It's a pounding football players are all too familiar with, especially in a day and age when the violent hit means the difference between staying in the stat book or shining on the television highlights.
After all, when is the last time you saw a good old-fashioned tackle around the legs or a shoulder buried in the breadbasket on a promo for the game of the week on CBS, Fox, ABC, NBC or ESPN?
The reported suicide of NFL legend Junior Seau Wednesday, at the age of 43, weighs heavily on those who track America's violent game of choice. It also hits very close to home for those who've put on the pads and helmets in the college and pro ranks, only to find growing old means never forgetting the pains of the game.
Akron's Jay Brophy is among them, and admits he too has fallen victim to the head injury syndromes that many think have been leading to decisions by former NFL players to take their own lives. The former Buchtel High, University of Miami, Miami Dolphin and New York Jet says he's also been diagnosed with the brain injury that leads to wide swings in emotion, frustration over loss of memory and cognitive ability, and depression.
Brophy is retired from playing the game, but still plays an integral part as a high school coach, consultant to coaches and even as the color analyst for WAKR's high school football coverage. He says it took him three years to get the football playing bug out of his system after retiring, and many other players find they can't even watch the game on television because it becomes such a big part of their soul. Even long after their bodies can no longer deliver the performance still blazing in their hearts.
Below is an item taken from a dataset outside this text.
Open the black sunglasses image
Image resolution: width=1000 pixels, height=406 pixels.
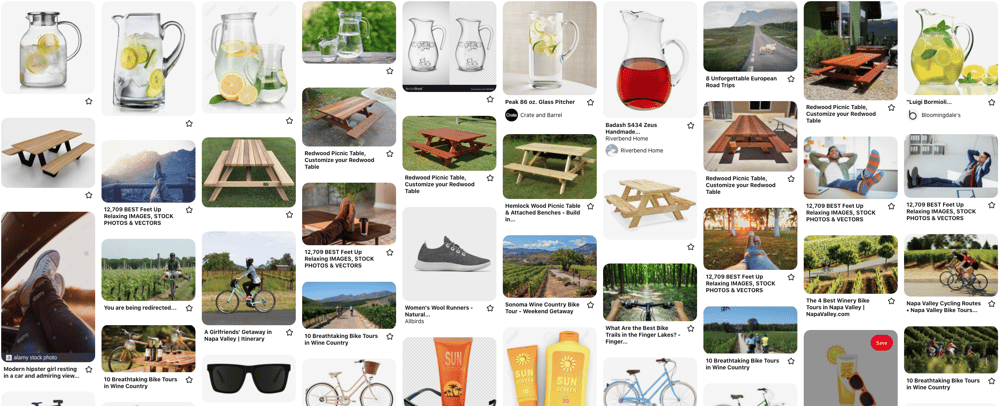[x=249, y=379]
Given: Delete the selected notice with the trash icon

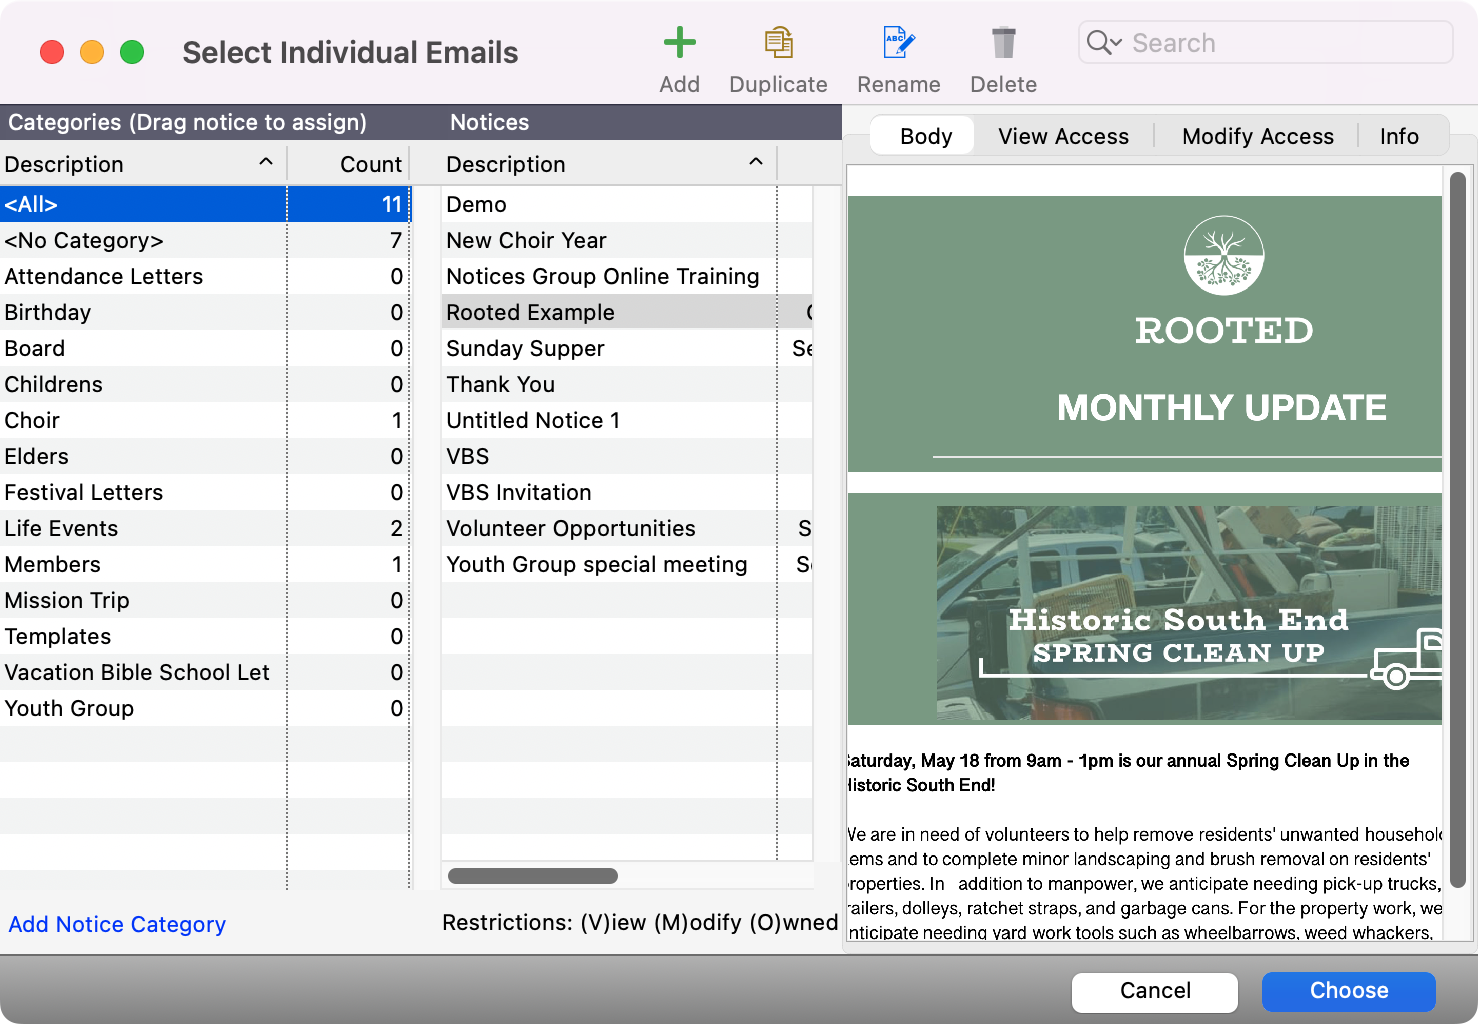Looking at the screenshot, I should [1003, 43].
Brophy says after becoming frustrated with the buildup of symptoms following his playing career, he decided to seek help and found it in the diagnosed from Akron Neurologist Dr. Delphi Toth, who discovered damage in Brophy's frontal and right side where key functions such as memory and emotions reside.
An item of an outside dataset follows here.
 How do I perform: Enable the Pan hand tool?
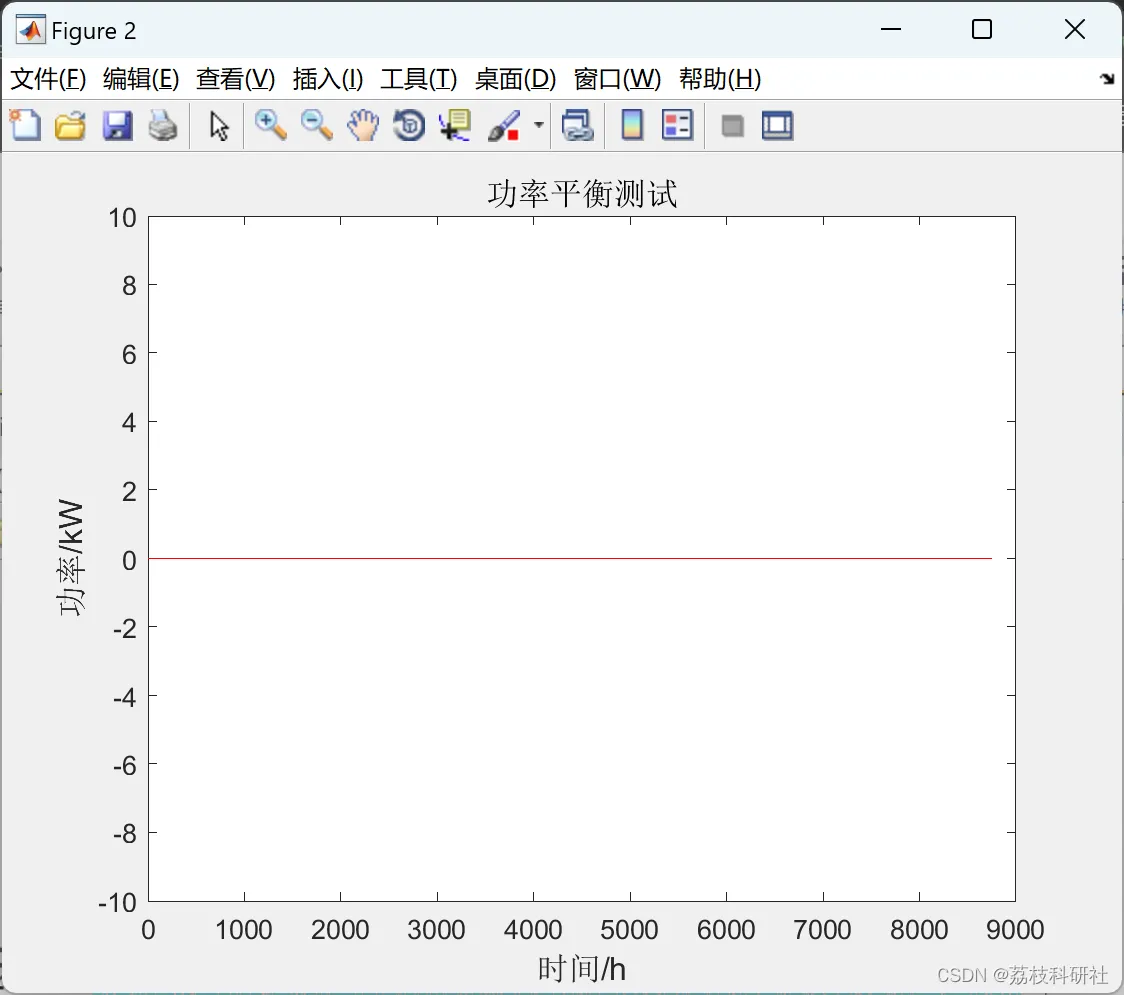point(363,125)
Brophy went on to say that a state of depression also set in when he left the game. With depression and brain damage affecting so many ex-NFLers he understands how this can happen.
"The NFL needs to do more to help those who are suffering even though I do believe they are now making strides in the brutality of the sport" Brophy said. "We don't get insurance and for many that means they live in a state of depression".
Former NFL players Dave Duerson, Terry Long, and Andre Waters have all committed suicide in recent years.